▸ Set exercise: Rewrite the entries starting at the line that has "line 'The Chairman,'?" and ending after the line that has "click(x=134, y=764)", swapping "column header" for "column heading" and leaving everything else unchanged.

------ Record extracts

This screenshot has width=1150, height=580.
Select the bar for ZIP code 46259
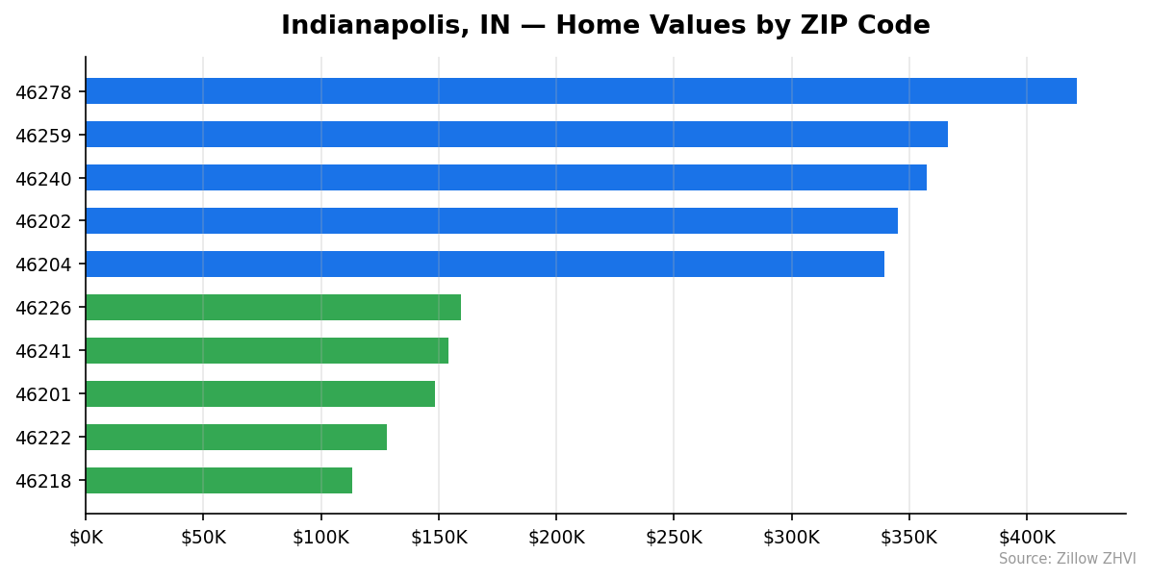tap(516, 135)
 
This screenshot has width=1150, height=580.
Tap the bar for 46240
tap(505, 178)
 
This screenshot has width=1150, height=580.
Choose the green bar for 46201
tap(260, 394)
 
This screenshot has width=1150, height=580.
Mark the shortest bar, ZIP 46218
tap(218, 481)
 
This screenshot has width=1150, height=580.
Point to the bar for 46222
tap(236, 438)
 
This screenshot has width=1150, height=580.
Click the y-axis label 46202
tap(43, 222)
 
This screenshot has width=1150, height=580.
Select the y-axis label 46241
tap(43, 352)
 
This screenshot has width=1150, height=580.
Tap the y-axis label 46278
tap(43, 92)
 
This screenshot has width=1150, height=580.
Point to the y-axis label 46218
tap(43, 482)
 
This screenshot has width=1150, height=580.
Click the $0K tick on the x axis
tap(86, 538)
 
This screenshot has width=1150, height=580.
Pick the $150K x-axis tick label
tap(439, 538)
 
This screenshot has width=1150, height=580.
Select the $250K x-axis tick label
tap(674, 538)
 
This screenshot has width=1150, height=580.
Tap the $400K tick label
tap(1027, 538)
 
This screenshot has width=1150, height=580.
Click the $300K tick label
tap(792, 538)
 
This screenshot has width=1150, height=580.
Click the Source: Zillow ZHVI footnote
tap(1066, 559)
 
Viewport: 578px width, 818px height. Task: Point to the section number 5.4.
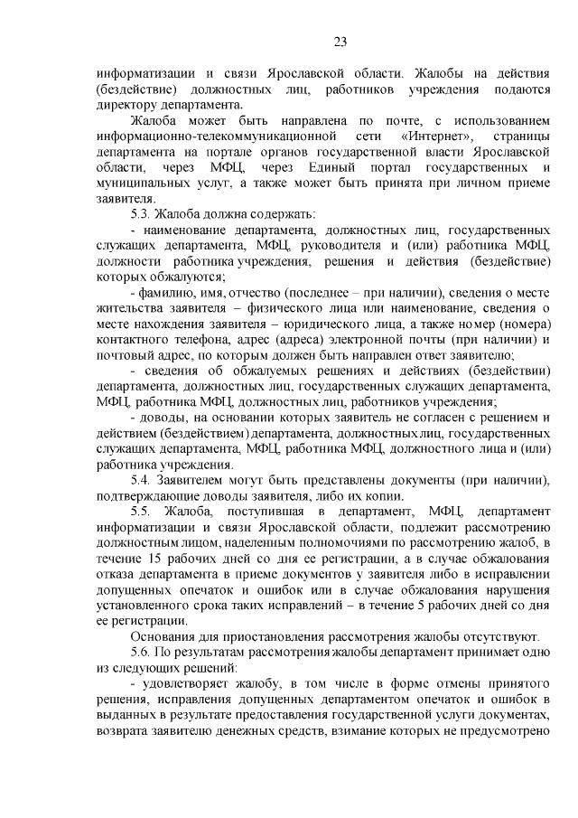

------------
------ Record extracts

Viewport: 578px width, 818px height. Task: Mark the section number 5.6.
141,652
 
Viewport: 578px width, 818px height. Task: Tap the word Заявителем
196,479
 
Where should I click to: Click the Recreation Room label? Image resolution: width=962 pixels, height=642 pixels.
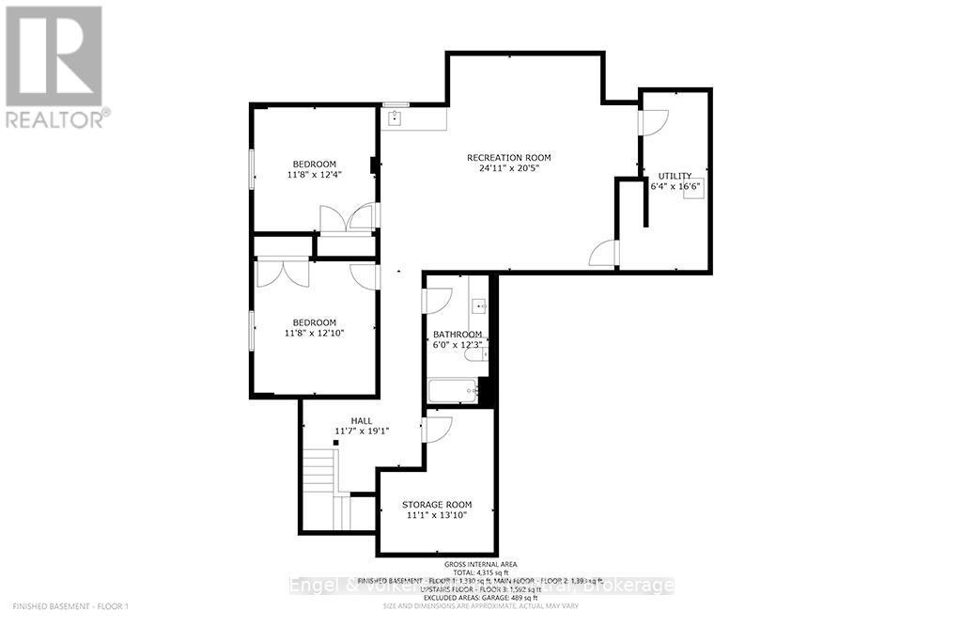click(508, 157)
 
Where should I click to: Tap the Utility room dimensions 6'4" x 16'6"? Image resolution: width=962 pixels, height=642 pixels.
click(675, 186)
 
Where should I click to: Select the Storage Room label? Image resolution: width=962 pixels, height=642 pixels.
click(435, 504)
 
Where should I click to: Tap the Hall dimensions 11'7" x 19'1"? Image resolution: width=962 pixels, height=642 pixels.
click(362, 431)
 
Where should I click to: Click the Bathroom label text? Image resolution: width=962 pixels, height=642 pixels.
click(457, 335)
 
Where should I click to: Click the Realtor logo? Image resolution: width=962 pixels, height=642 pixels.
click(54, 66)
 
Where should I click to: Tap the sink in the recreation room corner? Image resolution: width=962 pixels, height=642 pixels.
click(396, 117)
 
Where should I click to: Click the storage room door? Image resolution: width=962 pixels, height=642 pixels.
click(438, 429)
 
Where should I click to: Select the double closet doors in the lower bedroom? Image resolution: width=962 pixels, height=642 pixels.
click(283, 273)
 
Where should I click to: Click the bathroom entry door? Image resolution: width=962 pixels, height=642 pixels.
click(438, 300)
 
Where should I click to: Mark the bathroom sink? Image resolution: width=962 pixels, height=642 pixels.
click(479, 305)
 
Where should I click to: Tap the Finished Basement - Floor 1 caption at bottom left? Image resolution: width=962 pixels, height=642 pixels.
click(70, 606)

------------
------ Record extracts

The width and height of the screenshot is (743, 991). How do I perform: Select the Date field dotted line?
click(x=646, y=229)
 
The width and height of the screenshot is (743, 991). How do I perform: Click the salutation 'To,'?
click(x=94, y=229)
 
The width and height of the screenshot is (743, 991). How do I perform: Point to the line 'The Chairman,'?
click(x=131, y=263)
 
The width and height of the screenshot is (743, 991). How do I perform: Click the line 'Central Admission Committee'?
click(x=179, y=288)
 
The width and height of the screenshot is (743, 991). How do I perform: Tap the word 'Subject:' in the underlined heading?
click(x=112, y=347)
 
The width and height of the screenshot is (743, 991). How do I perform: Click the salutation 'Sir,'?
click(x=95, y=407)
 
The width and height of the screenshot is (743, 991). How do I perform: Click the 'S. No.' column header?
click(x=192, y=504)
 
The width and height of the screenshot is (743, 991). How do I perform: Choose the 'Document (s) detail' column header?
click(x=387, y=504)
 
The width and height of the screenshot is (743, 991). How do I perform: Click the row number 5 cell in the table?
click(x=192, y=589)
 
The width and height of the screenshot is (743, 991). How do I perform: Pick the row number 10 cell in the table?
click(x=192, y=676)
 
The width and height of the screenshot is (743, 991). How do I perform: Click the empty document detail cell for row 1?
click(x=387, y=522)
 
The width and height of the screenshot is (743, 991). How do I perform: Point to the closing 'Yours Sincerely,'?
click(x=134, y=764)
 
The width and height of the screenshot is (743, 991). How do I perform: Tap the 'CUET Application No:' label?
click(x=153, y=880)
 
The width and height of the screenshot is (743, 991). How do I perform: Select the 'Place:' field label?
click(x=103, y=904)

------------

▸ Expected answer:
The width and height of the screenshot is (743, 991). How do I perform: Point to the line 'The Chairman,'?
click(x=131, y=263)
 
The width and height of the screenshot is (743, 991). How do I perform: Click the line 'Central Admission Committee'?
click(x=179, y=288)
 
The width and height of the screenshot is (743, 991). How do I perform: Tap the word 'Subject:' in the underlined heading?
click(x=112, y=347)
 
The width and height of the screenshot is (743, 991). How do I perform: Click the salutation 'Sir,'?
click(x=95, y=407)
 
The width and height of the screenshot is (743, 991). How do I perform: Click the 'S. No.' column heading?
click(x=192, y=504)
 
The width and height of the screenshot is (743, 991). How do I perform: Choose the 'Document (s) detail' column heading?
click(x=387, y=504)
 
The width and height of the screenshot is (743, 991). How do I perform: Click the row number 5 cell in the table?
click(x=192, y=589)
 
The width and height of the screenshot is (743, 991). How do I perform: Pick the row number 10 cell in the table?
click(x=192, y=676)
 
The width and height of the screenshot is (743, 991). How do I perform: Click the empty document detail cell for row 1?
click(x=387, y=522)
 
The width and height of the screenshot is (743, 991). How do I perform: Point to the closing 'Yours Sincerely,'?
click(x=134, y=764)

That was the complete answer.